How many roads did St. Augustine follow
     before he became St. Augustine?

I begin with this poem from Mary Oliver seeing as we celebrated the Memorial of St. Augustine on Monday. On Sunday I happened to open up and begin reading an incredible book, Jesus the Teacher Within, by Laurence Freeman, OSB. The book (not coincidentally, I'm sure) centers around the question Jesus asked in Sunday's Gospel: "Who do you say that I am?" The premise is that we must continually ask ourselves that question of God, Jesus, and ourselves as to grow in true Self-knowledge. I am enjoying it very much so far, and when I came to a few lines about Augustine, I figured it would be timely to share them with you.

"St Augustine was fascinated by the question of self-knowledge, aware no doubt of how hard he had worked to gain it himself:

'A person must first be restored to himself, that making of himself as it were a stepping stone, he may rise thence to God.'

In his Confessions St Augustine was the first Western writer to define the sense of personal identity as intimately interior, self-conversing, seeking and anxious.

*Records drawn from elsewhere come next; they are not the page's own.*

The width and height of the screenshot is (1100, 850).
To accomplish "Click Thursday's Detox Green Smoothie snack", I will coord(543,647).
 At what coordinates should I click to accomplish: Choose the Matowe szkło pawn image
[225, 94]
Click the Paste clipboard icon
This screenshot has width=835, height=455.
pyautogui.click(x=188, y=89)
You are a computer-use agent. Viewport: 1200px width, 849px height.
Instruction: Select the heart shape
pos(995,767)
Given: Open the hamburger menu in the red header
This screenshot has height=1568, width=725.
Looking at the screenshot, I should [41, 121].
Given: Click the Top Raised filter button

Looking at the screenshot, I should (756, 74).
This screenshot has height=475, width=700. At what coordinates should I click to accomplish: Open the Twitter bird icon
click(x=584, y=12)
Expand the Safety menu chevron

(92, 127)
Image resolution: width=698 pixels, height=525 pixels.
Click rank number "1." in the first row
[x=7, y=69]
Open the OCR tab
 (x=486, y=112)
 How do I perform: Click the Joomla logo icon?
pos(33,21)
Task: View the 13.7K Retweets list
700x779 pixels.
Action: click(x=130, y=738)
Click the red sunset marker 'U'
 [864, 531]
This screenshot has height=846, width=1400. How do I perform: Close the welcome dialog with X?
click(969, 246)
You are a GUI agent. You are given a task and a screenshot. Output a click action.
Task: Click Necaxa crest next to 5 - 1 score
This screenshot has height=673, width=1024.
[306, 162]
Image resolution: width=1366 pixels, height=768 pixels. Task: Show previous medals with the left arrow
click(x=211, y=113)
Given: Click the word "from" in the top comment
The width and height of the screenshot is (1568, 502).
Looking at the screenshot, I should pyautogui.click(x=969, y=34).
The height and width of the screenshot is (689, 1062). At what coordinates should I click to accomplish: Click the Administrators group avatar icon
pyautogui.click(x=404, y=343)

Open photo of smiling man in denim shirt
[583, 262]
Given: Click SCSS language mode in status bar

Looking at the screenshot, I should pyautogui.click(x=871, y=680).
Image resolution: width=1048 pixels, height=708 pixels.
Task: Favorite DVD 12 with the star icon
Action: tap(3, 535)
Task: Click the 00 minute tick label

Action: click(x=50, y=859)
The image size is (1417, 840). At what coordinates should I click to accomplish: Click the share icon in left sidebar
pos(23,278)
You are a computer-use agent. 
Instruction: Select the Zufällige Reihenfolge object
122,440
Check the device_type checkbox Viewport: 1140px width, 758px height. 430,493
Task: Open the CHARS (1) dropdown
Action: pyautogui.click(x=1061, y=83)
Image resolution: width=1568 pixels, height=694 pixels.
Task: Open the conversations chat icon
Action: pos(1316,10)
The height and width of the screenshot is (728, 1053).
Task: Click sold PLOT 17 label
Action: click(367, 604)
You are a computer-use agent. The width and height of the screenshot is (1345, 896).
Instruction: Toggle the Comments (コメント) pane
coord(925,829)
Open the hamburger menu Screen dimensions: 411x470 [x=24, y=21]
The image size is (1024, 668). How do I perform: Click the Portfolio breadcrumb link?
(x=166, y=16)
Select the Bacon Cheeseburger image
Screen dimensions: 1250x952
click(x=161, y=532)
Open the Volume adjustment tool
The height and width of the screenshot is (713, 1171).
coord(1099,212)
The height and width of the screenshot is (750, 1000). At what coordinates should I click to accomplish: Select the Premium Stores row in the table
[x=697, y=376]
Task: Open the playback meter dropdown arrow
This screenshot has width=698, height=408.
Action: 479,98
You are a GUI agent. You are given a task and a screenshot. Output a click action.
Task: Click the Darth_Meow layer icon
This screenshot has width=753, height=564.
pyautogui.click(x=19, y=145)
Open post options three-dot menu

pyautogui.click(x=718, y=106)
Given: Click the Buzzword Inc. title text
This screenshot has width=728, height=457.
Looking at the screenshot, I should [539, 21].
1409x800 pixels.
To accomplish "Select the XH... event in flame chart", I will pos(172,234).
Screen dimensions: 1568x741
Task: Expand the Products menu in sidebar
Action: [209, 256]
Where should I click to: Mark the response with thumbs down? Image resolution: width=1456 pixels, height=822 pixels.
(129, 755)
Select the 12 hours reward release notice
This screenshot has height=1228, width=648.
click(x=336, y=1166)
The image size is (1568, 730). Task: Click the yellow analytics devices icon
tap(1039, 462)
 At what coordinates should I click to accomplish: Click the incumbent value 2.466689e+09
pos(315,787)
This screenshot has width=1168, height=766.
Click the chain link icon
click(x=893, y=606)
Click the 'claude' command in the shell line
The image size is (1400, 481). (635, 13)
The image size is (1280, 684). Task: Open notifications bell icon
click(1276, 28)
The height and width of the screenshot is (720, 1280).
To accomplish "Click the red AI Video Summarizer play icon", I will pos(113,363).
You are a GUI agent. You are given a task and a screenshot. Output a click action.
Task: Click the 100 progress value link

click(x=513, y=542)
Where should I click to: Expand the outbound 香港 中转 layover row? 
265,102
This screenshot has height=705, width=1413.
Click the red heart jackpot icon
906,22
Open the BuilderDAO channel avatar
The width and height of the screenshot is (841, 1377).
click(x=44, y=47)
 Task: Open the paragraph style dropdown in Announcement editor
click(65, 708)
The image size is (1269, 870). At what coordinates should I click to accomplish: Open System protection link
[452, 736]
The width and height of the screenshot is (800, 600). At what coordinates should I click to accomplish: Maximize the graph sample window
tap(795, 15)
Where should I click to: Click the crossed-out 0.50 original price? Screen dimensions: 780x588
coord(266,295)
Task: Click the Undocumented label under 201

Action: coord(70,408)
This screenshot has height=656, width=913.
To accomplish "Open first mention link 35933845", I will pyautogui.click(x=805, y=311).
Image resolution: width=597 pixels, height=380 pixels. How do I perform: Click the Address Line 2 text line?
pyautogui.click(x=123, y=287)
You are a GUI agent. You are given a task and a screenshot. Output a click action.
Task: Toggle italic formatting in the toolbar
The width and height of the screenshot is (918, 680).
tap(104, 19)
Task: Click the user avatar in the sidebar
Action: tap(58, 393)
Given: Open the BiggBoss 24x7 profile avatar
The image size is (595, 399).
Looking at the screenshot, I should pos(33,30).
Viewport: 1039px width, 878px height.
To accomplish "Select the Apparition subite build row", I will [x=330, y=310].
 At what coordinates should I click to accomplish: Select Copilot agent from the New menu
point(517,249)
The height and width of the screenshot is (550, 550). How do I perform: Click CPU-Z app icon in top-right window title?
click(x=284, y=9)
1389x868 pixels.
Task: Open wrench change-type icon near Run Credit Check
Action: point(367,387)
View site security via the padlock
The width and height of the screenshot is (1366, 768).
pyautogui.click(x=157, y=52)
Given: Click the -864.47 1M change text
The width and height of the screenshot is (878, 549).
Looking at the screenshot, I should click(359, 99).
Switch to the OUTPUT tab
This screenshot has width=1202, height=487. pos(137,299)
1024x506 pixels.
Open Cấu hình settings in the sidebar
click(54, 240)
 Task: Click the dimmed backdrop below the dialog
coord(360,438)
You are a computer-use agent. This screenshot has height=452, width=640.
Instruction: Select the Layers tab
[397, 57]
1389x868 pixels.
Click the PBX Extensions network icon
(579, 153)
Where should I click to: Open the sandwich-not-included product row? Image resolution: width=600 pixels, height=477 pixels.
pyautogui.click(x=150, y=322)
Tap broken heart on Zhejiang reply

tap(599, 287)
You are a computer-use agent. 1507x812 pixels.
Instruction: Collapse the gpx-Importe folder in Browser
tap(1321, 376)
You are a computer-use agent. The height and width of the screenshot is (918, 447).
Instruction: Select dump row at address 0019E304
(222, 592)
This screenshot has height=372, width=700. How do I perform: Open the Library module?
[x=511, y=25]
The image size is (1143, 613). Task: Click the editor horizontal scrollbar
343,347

He initiated the autobiographical narrative style that we take for granted as the way we think and talk about ourselves. Describing his search for himself as a search for God was not a mere literary device. His self-concern was given meaning because it pointed towards an ultimate self-transcendence. By self-analysis and writing he advanced towards self-knowledge in the telling (and invention) of his story and by the sharing of his hidden personality. This seems all quite familiar to us today, in the culture of the television chat show, as a means of understanding who we are. Yet there is a difference in motivation. However self-centered his autobiographical self-awareness might appear at times, it was led by a consuming passion to know God. This was the God he said was closer to him than he was to himself and who knew him better than he could know himself. He could therefore pray that he would come to know himself so that he could know God. It was a sublime kind of egotism waiting for an ecstatic release from the ego."

Let us walk in the holy presence.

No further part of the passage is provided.